田舎暮らしを始めたもう一つの理由が、トマト農家さんでいただいたトマトジュースが感動的なおいしさで、自分もトマトを栽培してみたいと思ったことです。その農家さんにビニールハウスを借りてトマトを一から育てています。
「大名倒産」やNHKの大河ドラマ「どうする家康(本多正信役で出演)」の撮影現場に、僕が作ったトマトジュースを差し入れで持っていくんですが、皆さんとても喜んでくれますよ。農作業はとても楽しくて、今回、前田監督からオファーをいただいたときも、「トマトの栽培はどうしよう?」って、一瞬頭をよぎったほどです(笑い)。
ほかにも釣りをしたり、ぼーっとして過ごしたりしています。家族や趣味に集中できて、リフレッシュできる今の生活スタイルはとても気に入っています。
子どもたちとは、一緒に農作業をしたり、虫を捕ったり、釣りをしたりしています。ただ、こうした生活は、あくまでも「僕がやりたいこと」ですから、子どもたちに強制したくはないという思いもあります。農作業のお手伝いをするよりも、他の習い事をしたほうが将来の役に立つかもしれません。子どもたちが大人になるころは、どんな時代になって、何が必要なのかもわかりません。

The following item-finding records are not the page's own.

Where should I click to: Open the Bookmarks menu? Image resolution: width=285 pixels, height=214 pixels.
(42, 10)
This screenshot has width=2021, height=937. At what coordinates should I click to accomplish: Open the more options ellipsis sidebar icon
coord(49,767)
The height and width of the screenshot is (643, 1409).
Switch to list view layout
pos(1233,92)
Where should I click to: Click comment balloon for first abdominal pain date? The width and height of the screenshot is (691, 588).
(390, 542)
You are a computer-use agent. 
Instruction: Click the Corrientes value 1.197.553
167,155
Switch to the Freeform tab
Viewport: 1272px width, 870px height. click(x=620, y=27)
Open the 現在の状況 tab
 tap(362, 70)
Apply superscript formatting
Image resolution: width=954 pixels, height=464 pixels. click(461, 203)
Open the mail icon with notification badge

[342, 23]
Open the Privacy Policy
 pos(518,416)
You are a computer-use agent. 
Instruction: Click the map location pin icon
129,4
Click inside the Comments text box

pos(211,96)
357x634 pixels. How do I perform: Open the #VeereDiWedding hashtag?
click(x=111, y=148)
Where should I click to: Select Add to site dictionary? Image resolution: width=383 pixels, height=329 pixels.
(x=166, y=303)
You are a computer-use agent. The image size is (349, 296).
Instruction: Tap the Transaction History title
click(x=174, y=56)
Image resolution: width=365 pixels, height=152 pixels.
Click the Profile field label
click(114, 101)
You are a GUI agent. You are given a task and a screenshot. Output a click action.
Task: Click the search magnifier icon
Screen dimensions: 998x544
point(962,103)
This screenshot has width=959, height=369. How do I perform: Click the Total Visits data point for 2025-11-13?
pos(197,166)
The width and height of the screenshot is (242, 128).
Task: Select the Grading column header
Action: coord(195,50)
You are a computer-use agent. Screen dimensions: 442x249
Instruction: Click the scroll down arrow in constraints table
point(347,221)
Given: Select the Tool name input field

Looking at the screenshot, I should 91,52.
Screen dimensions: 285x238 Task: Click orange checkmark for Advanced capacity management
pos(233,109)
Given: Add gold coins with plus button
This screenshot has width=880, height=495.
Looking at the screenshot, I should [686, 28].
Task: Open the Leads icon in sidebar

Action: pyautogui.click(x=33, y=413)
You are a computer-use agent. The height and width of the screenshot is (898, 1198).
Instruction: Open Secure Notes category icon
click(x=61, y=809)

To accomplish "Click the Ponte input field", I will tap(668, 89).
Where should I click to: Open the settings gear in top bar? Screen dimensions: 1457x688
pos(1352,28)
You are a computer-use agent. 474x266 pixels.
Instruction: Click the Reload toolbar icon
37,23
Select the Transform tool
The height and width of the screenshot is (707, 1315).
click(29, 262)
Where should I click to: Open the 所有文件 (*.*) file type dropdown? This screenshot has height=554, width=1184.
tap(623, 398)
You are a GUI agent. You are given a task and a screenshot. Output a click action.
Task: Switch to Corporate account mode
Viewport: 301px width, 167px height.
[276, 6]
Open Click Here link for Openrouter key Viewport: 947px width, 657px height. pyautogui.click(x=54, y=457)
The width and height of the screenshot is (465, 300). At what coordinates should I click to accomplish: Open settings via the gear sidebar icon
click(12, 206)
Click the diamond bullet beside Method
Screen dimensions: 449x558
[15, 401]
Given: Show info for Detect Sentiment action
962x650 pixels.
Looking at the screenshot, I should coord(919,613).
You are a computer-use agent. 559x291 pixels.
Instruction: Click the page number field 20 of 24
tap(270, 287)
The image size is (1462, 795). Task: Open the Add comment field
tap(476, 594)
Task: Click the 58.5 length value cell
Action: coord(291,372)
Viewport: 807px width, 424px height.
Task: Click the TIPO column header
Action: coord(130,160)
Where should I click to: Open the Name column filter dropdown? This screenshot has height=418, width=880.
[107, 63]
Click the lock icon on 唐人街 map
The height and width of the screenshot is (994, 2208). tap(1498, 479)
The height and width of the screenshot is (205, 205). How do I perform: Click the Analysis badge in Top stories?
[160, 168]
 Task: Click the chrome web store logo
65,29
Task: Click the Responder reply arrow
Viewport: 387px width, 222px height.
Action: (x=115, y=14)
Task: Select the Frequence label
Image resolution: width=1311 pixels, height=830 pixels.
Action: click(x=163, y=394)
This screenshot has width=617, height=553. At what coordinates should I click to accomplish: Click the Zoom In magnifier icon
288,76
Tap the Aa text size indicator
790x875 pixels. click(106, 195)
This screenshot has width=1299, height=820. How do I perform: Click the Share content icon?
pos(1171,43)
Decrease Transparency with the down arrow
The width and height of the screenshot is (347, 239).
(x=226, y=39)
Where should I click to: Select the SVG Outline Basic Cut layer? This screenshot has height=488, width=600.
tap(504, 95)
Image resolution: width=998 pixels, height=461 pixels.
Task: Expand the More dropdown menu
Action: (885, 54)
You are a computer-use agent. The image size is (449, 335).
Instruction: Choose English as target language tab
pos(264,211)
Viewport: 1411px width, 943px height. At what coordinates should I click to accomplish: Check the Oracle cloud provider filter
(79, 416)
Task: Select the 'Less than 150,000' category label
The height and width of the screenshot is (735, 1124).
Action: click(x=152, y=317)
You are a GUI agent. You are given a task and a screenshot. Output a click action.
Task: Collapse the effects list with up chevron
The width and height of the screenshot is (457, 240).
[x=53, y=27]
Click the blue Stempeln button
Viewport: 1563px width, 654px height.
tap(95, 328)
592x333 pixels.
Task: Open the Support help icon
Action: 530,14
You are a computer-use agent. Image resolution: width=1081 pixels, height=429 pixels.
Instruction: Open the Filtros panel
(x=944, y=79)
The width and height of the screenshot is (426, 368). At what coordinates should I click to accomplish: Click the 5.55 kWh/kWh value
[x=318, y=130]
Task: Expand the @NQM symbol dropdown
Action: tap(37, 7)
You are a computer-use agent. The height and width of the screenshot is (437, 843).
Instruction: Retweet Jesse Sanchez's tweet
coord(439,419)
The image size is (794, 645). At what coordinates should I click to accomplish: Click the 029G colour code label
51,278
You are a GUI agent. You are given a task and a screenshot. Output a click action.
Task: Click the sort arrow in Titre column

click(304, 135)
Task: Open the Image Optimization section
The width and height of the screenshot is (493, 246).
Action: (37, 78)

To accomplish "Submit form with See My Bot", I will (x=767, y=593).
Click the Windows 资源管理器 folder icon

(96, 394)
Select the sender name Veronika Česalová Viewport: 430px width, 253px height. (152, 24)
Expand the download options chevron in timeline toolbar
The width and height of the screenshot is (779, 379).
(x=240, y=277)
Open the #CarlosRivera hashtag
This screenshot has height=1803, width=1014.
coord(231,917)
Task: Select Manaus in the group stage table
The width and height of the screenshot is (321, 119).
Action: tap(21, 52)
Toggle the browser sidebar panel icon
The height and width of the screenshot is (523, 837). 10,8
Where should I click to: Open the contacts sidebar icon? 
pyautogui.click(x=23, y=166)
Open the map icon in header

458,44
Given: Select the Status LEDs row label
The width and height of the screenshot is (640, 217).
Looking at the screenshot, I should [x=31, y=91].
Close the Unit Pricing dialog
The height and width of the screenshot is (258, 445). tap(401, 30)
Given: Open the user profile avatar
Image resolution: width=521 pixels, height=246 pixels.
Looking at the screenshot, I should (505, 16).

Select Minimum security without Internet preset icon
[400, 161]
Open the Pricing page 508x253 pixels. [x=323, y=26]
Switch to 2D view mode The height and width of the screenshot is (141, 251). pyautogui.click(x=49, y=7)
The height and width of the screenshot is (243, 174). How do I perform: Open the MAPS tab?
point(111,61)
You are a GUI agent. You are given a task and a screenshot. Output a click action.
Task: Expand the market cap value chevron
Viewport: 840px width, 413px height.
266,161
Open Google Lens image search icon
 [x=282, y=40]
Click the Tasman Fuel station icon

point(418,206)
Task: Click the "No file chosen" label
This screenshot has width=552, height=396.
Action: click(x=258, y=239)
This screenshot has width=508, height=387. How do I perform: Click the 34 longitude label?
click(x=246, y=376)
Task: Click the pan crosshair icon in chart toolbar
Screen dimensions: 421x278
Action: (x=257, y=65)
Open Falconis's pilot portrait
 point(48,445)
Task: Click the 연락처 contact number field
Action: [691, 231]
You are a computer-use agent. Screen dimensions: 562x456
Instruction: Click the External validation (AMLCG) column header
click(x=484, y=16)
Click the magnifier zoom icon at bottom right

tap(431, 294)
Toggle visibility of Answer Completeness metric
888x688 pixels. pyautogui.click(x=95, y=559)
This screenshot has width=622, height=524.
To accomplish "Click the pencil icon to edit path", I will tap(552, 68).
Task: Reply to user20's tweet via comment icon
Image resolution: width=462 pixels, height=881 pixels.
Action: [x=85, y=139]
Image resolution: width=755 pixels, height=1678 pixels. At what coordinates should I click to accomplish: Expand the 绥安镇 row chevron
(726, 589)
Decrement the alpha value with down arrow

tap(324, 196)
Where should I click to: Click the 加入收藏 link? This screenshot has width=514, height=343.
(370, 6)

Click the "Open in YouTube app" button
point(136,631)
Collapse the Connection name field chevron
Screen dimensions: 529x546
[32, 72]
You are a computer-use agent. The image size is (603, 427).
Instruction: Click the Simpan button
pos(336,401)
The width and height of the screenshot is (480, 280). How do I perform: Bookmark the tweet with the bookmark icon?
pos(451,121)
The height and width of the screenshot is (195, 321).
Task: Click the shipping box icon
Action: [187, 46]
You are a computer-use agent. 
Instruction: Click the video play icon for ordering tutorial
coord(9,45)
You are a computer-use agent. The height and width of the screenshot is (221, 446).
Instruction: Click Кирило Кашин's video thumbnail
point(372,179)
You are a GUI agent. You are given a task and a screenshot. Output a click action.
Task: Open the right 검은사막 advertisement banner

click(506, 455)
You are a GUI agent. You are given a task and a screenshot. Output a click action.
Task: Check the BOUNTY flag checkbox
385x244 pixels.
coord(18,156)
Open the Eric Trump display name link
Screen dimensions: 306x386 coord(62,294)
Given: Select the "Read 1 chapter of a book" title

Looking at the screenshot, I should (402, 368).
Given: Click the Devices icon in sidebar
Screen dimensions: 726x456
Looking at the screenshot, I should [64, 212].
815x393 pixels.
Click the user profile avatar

だから、僕は子どもたちを「雇う」ことにして、農作業のお手伝いには、“お給料”を払っています。お小遣い程度ではなく、同一労働同一賃金ですから、ちゃんと大人と同等の金額を払っています。自分で稼いで、好きなものを買ってますし、今のところ楽しく農作業を手伝ってくれているようです。
自分で育てた野菜や釣った魚を食べるのは、お店で買うよりもおいしく感じますし、他の人に「おいしい」と言って食べてもらえることは、お金とはまた別の価値となっているように感じます。
田舎暮らしを始めたことで視野が広くなり、多角的な視点を持って自分を俯瞰して見ることができるようになったと思います。さまざまな役を演じるために多くの人とコミュニケーションを取ることで、自分の世界が広がっていって、俳優業にもプラスになっている実感があります。